# GIVEN INSTRUCTION 1
In the tax law excerpt below, who may fix the minimum price of sugarcane to be paid by producers of sugar?

# SELECTION
4. To appreciate the issue involved, it is worthwhile to refer to Sections 2(r) and 3(2) of the TNGST Act read along with Part-E of First Schedule as well as Clauses 3 and 5A of the Sugarcane Control Order and Section 10(2) of Act 20/1949 read along with Section 14 of the Madras Sugar Factories Control Act 1949. Section 2(r), Section 3(2) and Entry 22 of Part-E of First Schedule read as under:
"Sec.2(r) ["turnover" means the aggregate amount for which goods are bought or sold, or delivered or supplied or otherwise disposed of in any of the ways referred to in clause (n), by a dealer] either directly or through another, on his own account or on account of others whether for cash or for deferred payment or other valuable consideration provided that the proceeds of the sale by a person of agricultural or horticultural produce,other than tea, [and rubber (natural rubber latex and all varieties and grades of raw rubber] grown within the State by himself or on any land in which he has an interest whether as owner, usufrcturary mortgagee tenant or otherwise shall be excluded from his turnover;
Sec.3(2) Subject to the provisions of sub-section (1), in the case of goods mentioned in the First Schedule, the tax under this Act shall be payable by a dealer at the rate and only at the point specified therein on the turnover in each year relating to such goods:
Provided that all spare parts, components and accessories of such goods shall also be taxed at the same rate as that of the goods if such spare parts, components and accessories are not specifically enumerated in the First Schedule and made liable to tax under that Schedule;
[Provided further that in the case of goods mentioned in the First Schedule which are taxable at the point of first sale, the tax under this Act shall be payable by the first or earliest of the successive dealers in the State who is liable to tax under this section].
22. ORIGINAL ENTRY FROM 12-3-1993 Sugarcane excluding sugarcane sets. At the point of 12-03-93 Last Purchase in the State Note:
1. This entry is as per substituted First Schedule to the TNGST Act, 1959 introduced by Act No.24 of 1993-Tamil Nadu Govt. Gazette. Extraordinary, Part IV,Section 2 dated 28.5.1993-Effective from 12.3.1993.
2. See Item No.62 of First Schedule existed till 11.3.1993.
3. Reduction in rate of tax payable to eleven per cent on the purchase of sugarcane by the Sugar Mills was notified in G.O.P.No.88 CT & RE dated 17.3.1993-Notn.No.II(1)/ CTRE/41(b)/93 Gazettee dated 17.3.1993 Effective from 1.10.1992) Relevant para of Clauses 3 and 5 A of the Sugarcane Control Order reads as under:
"3. Minimum price of sugarcane payable by producer of sugar .-- (1) The Central Government may, after consultation with such authorities, bodies or associations a it may deem fit, by notification in the Official Gazette, from time to time, fix the minimum price of sugarcane to be paid by producers of sugar or their agents for the sugarcane purchased by them,having regard to --
(a) the cost of production of sugarcane;
(b) the return to the grower from alternative crops and the general trend of prices of agricultural commodities;
(c) the availability of sugar to the consumer at a fair price;
(d) the price at which sugar produced from sugarcane is sold by producers of sugar; and
(e) the recovery of sugar from sugarcane:
[Provided, that the Central Government or with the approval of the Central Government, the State Government may, in such circumstances and subject to such conditions as specified in Cl.(3-A), allow a suitable rebate in price so fixed.]"

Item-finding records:
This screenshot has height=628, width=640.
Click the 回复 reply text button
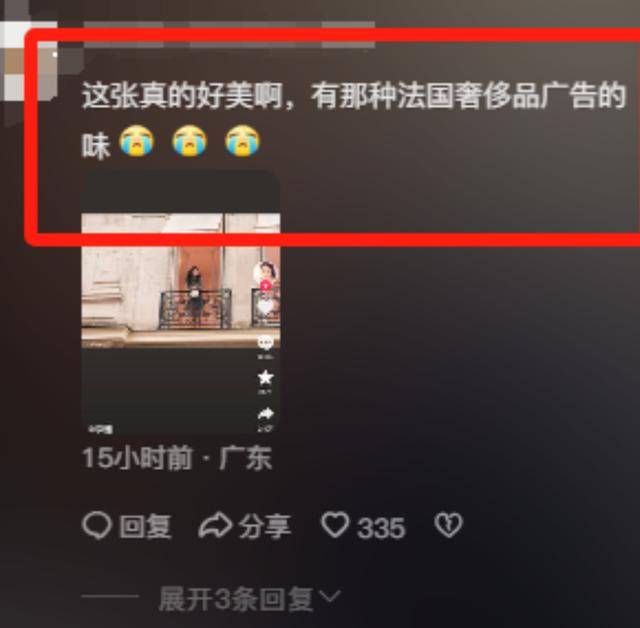tap(145, 526)
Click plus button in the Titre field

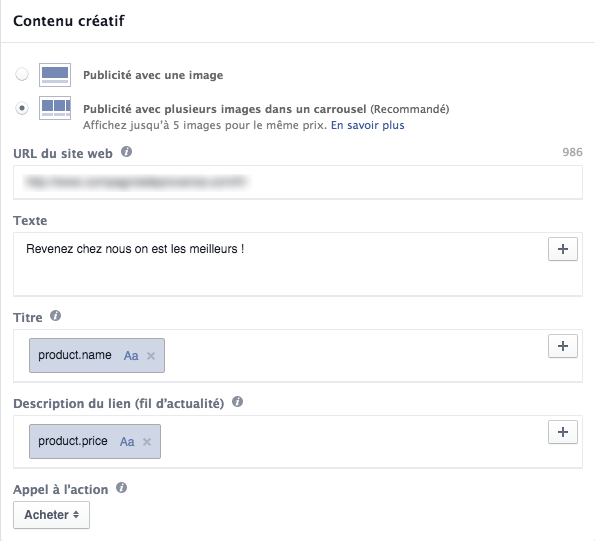point(563,346)
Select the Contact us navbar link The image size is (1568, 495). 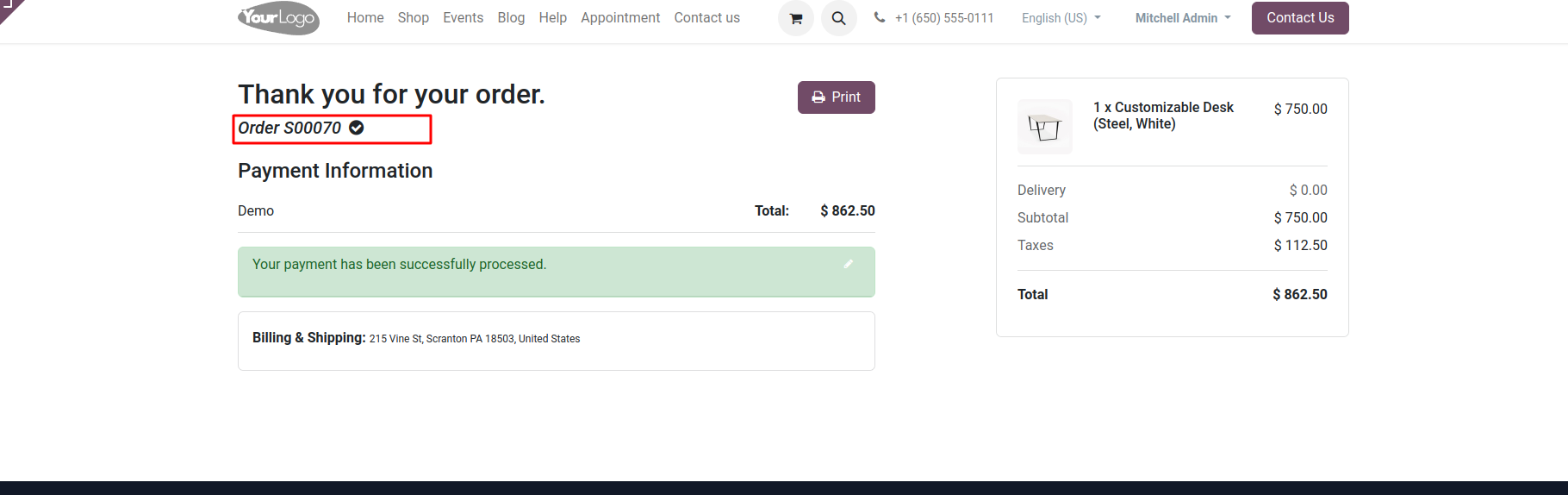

# GIVEN INSTRUCTION 2
Format the item-finding listing above as a Markdown table with the columns Row and Line, numbering each line, skipping blank lines, and leaving the pictures out.

# TASK RESPONSE 1
The Central Government, by notification in the Official Gazette.

# TASK RESPONSE 2
| Row | Line |
|---|---|
| 1 | This screenshot has height=628, width=640. |
| 2 | Click the 回复 reply text button |
| 3 | tap(145, 526) |
| 4 | Click plus button in the Titre field |
| 5 | point(563,346) |
| 6 | Select the Contact us navbar link The image size is (1568, 495).  |